Le chant des moustiques de Venise

L'étranger dort ; alors, stridents, sur ses paupières,
Nous faisons nos chansons et tirons nos rapières ;
Nous sommes spadassins, danseurs, musiciens.
Il a gâté sur l'eau les reflets anciens,
Et tout le jour, le long des palais presque arabes,
Sa gondole fâcheuse a dérangé les crabes,
Mais maintenant touché par nous aux mains, au cou,
Notre homme exténué ne ronfle plus beaucoup.
Nous lui chantons : «Comment, amateur de la ville,
La laisses-tu la nuit comme une chose vile?
Viens ; ta fenêtre a droit à ton coude rêveur ;
Lève-toi ; nous t'avons réveillé par faveur.
Tu ne pouvais rester les yeux clos sans scandale.

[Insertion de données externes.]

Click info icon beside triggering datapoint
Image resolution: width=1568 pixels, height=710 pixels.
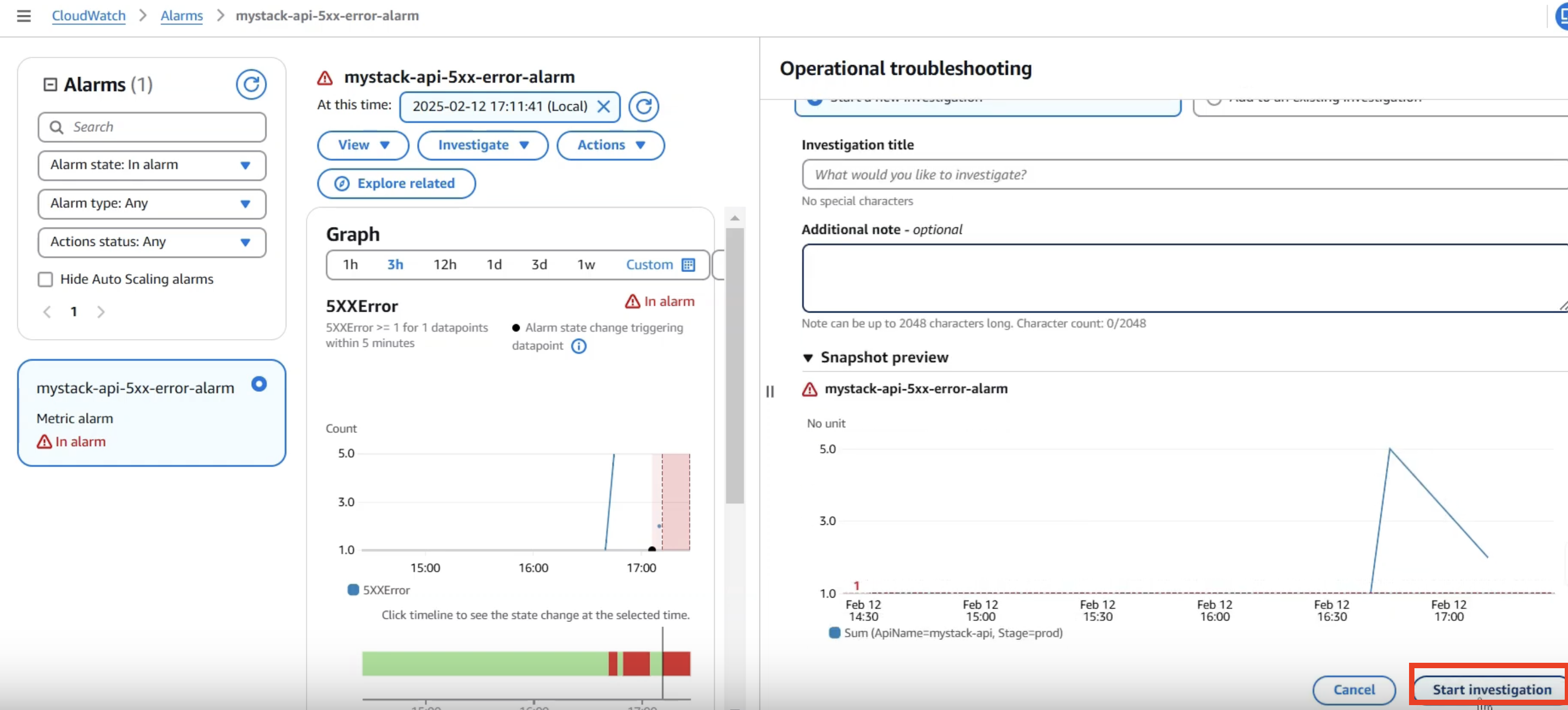coord(579,346)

Comme la lune est fraîche au liquide dédale.
Au carrefour marin son rayon s'est brisé ;
Surprends le flot, qui rit comme un enfant frisé.
Nous te piquons, afin de te tenir alerte. »
- Ainsi, tant que la ville est d'étoiles couverte,
Nous lardons l'Allemand ingrats, et jusqu'au soir,
Les Titiens demain l'auront pour repoussoir,
Et nous élargissons dans sa chair massacrée
La plaie, et son malaise irrité nous récrée,
Et maigres, nous goûtons la saveur de son sang,
Jusqu'à l'heure où, lointain, pavoisé, grandissant,
Et fier, devant la ville et déjà plus près d'elle,
Comme s'il revenait de vaincre l'Infidèle,
Le matin plein de cris, de gloire et de rougeur,
Arbore ses drapeaux sur Saint-Georges Majeur.